Automatic deductive coding in discourse analysis: an application of large language models in learning analytics (2410.01240v1)
Abstract: Deductive coding is a common discourse analysis method widely used by learning science and learning analytics researchers for understanding teaching and learning interactions. It often requires researchers to manually label all discourses to be analyzed according to a theoretically guided coding scheme, which is time-consuming and labor-intensive. The emergence of LLMs such as GPT has opened a new avenue for automatic deductive coding to overcome the limitations of traditional deductive coding. To evaluate the usefulness of LLMs in automatic deductive coding, we employed three different classification methods driven by different artificial intelligence technologies, including the traditional text classification method with text feature engineering, BERT-like pretrained LLM and GPT-like pretrained LLM. We applied these methods to two different datasets and explored the potential of GPT and prompt engineering in automatic deductive coding.
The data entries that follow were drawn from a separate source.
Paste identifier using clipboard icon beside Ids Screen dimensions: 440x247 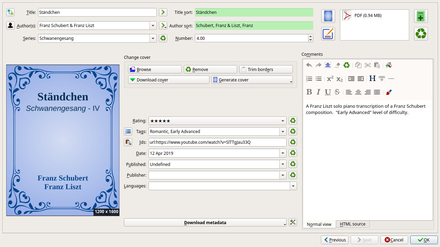(x=128, y=142)
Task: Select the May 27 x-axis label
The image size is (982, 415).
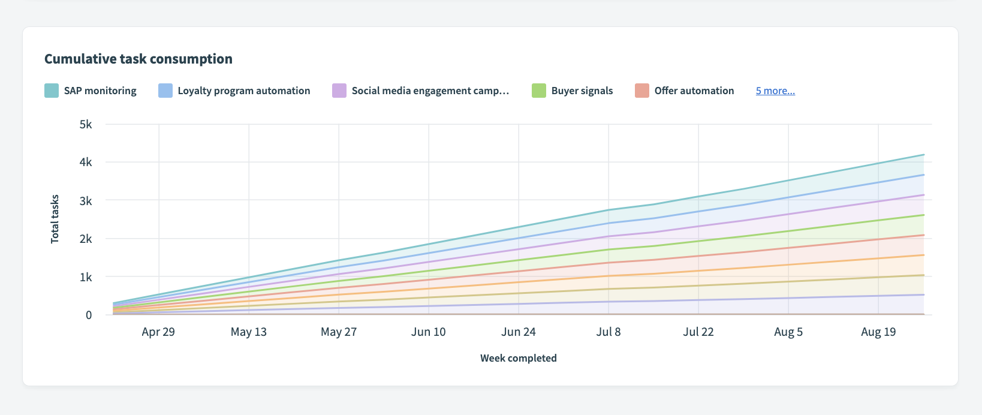Action: point(339,332)
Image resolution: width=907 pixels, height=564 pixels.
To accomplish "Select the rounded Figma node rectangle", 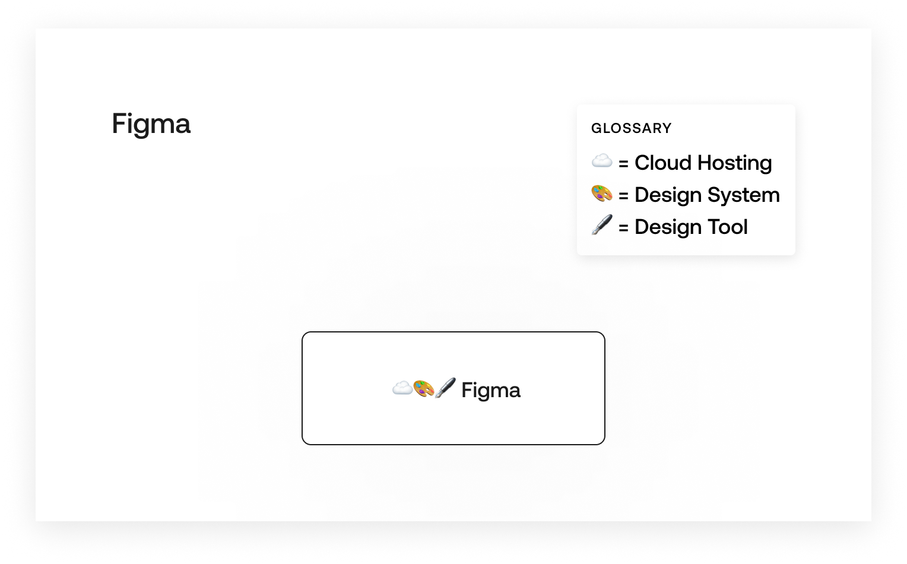I will (454, 388).
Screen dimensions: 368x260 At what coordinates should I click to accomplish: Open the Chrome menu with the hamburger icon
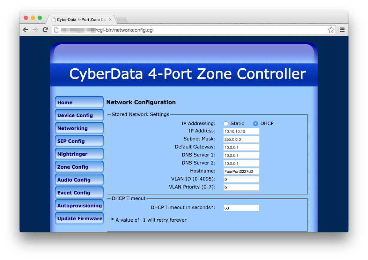[x=342, y=30]
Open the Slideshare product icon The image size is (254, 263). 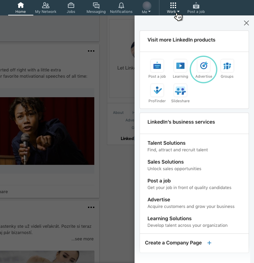coord(180,91)
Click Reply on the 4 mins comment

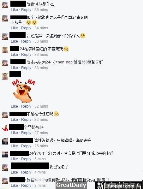click(x=26, y=172)
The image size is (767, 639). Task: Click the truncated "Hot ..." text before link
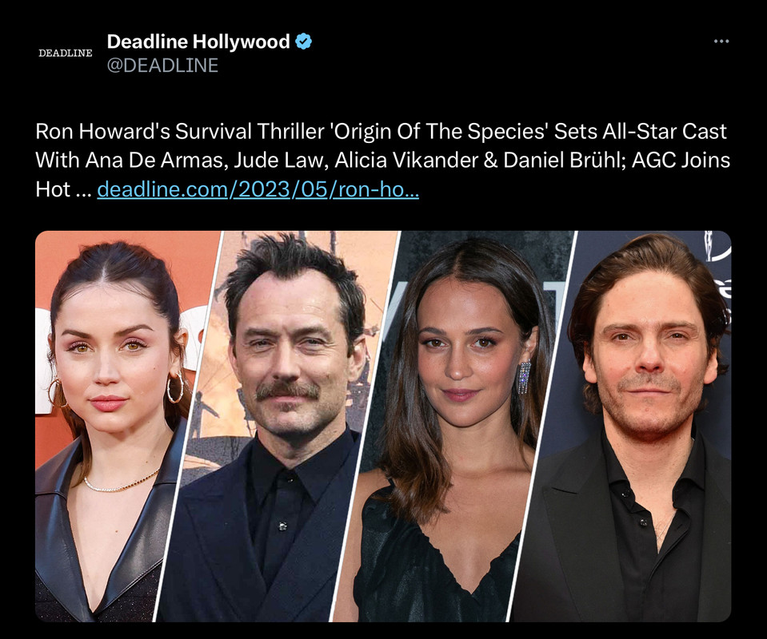click(63, 189)
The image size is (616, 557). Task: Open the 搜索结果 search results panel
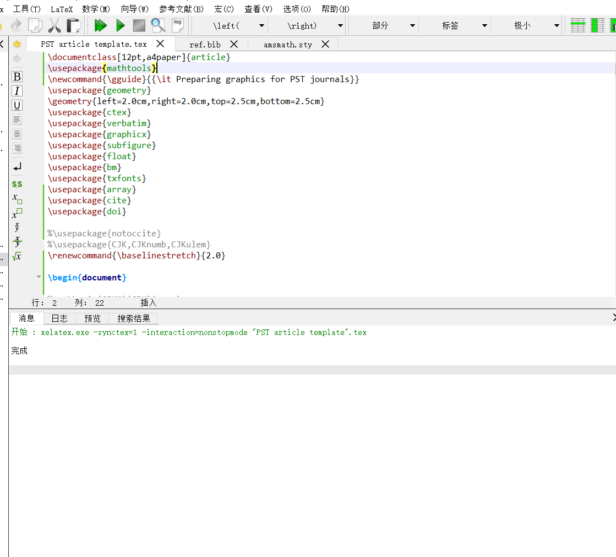click(133, 318)
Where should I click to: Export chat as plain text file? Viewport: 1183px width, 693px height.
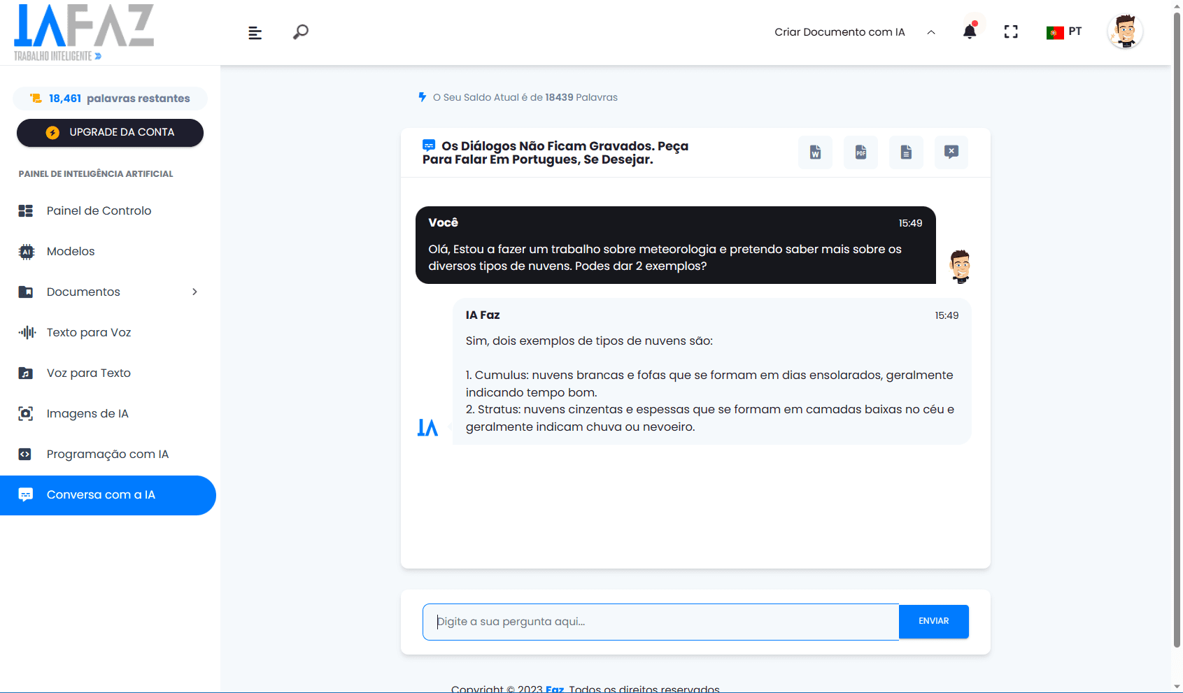click(x=906, y=152)
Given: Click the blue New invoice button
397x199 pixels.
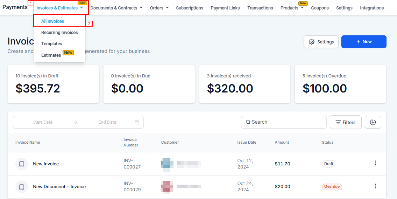Looking at the screenshot, I should click(363, 42).
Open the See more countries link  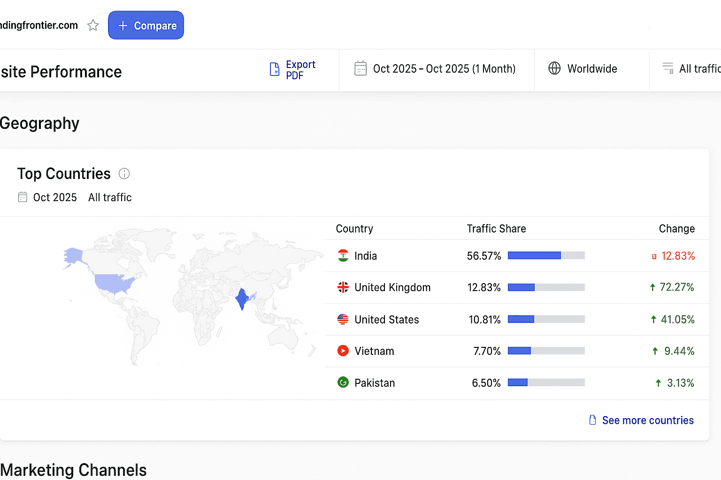(647, 420)
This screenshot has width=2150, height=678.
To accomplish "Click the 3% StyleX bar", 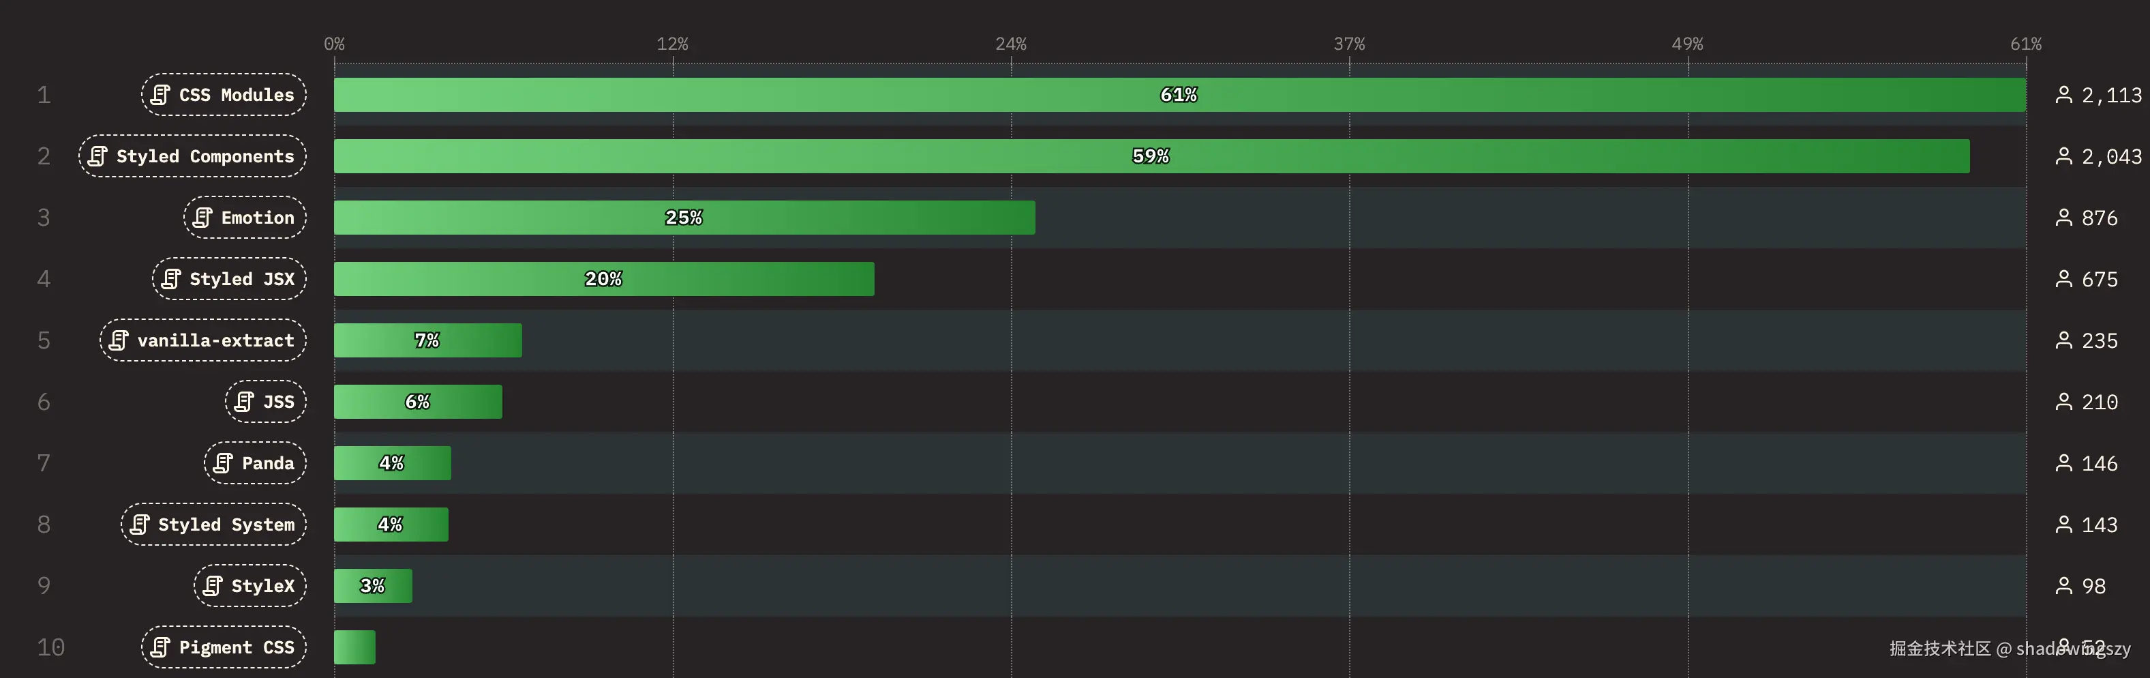I will [372, 586].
By analyzing and comparing the accuracy and Kappa values of these three classification methods, we found that GPT with prompt engineering outperformed the other two methods on both datasets with limited number of training samples. By providing detailed prompt structures, the reported work demonstrated how LLMs can be used in the implementation of automatic deductive coding.
- Lishan Zhang (1 paper)
- Han Wu (124 papers)
- Xiaoshan Huang (16 papers)
- Tengfei Duan (1 paper)
- Hanxiang Du (3 papers)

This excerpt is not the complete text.